Fresh spring rolls are delicious, filling, super healthy and best of all so easy. They are light and refreshing on a hot summer's day.
It's nice to have people involved in the process by having everything laid out at when friends come around for dinner or for the kids and they can make their own. Ingredients are entirely optional to personal taste. I used a Vietnamese dipping sauce from the supermarket with it but sweet chilli sauce or one of these three sauces here are lovely too. Any ingredients left over makes a nice Asian Salad mixed with the dipping sauce.
Fresh Rice Paper Rolls
1 packet rice paper sheets
1 packet thin rice noodles
1 avocado, sliced into strips
1 red capsicum, sliced into strips
1 carrot, grated
1 bunch coriander, washed and broken up
Dipping sauce of your choice
In a large bowl place the rice noodles and cover with boiling water until soft and then drain well.
Lay your ingredients out in bowls close to where you're working.
Have a large chopping board to work on and a plate ready for the finished rolls.
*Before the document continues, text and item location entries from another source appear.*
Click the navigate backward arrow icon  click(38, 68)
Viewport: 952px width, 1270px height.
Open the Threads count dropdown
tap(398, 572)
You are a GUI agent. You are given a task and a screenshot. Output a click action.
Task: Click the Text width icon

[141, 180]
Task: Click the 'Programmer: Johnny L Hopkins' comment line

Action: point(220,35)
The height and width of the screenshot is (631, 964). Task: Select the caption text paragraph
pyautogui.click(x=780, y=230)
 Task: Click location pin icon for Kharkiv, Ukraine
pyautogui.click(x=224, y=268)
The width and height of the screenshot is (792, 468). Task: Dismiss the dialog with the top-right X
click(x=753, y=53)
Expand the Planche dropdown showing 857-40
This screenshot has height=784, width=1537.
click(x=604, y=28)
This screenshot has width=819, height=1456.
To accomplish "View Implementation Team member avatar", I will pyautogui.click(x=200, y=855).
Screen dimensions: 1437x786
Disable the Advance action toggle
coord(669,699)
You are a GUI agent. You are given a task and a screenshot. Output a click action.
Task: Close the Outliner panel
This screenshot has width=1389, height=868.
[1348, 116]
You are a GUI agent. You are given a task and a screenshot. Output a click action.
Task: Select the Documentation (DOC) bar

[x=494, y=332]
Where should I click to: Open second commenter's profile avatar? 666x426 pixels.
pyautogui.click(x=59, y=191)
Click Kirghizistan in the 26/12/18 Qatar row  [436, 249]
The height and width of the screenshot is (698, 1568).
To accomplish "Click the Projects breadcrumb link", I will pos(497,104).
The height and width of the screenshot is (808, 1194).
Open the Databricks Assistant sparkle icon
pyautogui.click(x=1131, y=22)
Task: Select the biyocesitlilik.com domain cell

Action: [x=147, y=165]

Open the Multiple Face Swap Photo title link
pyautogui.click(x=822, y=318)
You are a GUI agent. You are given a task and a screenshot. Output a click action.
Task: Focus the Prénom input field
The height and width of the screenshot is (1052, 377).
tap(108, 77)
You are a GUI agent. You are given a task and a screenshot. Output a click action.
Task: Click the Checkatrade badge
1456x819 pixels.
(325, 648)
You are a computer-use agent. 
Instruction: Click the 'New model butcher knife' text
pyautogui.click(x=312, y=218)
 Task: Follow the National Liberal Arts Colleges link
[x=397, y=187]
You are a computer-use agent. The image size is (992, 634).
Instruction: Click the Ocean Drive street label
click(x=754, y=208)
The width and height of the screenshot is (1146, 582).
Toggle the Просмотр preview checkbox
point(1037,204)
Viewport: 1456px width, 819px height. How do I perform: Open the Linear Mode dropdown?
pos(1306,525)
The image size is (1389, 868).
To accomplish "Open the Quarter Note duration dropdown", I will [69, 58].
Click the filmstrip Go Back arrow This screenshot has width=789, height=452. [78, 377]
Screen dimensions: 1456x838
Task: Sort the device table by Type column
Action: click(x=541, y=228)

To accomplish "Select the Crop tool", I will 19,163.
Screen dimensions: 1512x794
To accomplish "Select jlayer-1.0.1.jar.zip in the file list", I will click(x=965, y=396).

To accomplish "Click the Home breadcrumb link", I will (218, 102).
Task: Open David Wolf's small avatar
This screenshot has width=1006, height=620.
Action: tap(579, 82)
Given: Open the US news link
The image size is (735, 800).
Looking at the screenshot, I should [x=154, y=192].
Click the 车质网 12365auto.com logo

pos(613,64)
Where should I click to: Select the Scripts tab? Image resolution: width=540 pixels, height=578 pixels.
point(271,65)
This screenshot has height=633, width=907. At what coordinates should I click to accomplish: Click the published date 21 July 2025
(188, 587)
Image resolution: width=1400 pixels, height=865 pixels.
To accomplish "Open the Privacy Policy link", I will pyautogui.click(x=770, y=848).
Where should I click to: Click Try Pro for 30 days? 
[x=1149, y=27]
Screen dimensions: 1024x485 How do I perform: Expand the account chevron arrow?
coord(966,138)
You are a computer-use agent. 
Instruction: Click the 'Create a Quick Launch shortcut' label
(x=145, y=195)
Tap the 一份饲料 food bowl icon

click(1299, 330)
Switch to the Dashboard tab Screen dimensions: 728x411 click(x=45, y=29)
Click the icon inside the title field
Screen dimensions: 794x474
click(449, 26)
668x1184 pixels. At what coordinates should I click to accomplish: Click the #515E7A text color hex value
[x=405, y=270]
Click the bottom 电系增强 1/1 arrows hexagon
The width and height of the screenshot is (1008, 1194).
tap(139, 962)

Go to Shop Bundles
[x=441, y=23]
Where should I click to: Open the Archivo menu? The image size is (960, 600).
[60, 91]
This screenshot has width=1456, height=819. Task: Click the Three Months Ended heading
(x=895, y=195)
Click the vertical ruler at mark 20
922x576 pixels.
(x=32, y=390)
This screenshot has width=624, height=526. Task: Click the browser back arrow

In a large frying pan or large plate with sides pour around an 2 cm of warm water.
Submerge one of the rice paper sheets into the water and let soak for around 30 seconds to 1 minute.
The sheet should be soft enough to roll but not too soft that it will start to break.
Place softened sheet on your work space and add a small amount of rice noodles on the end your working from followed by the other ingredients. Don't make them too large of they will break.
Start rolling the sheet over the ingredients away from you.
About half way along fold up the sides and then roll to the end.
Place finished rolls on the plate to firm up.
Serve with you favourite dipping sauce. A sweet chilli or hoisin based sauce tastes great!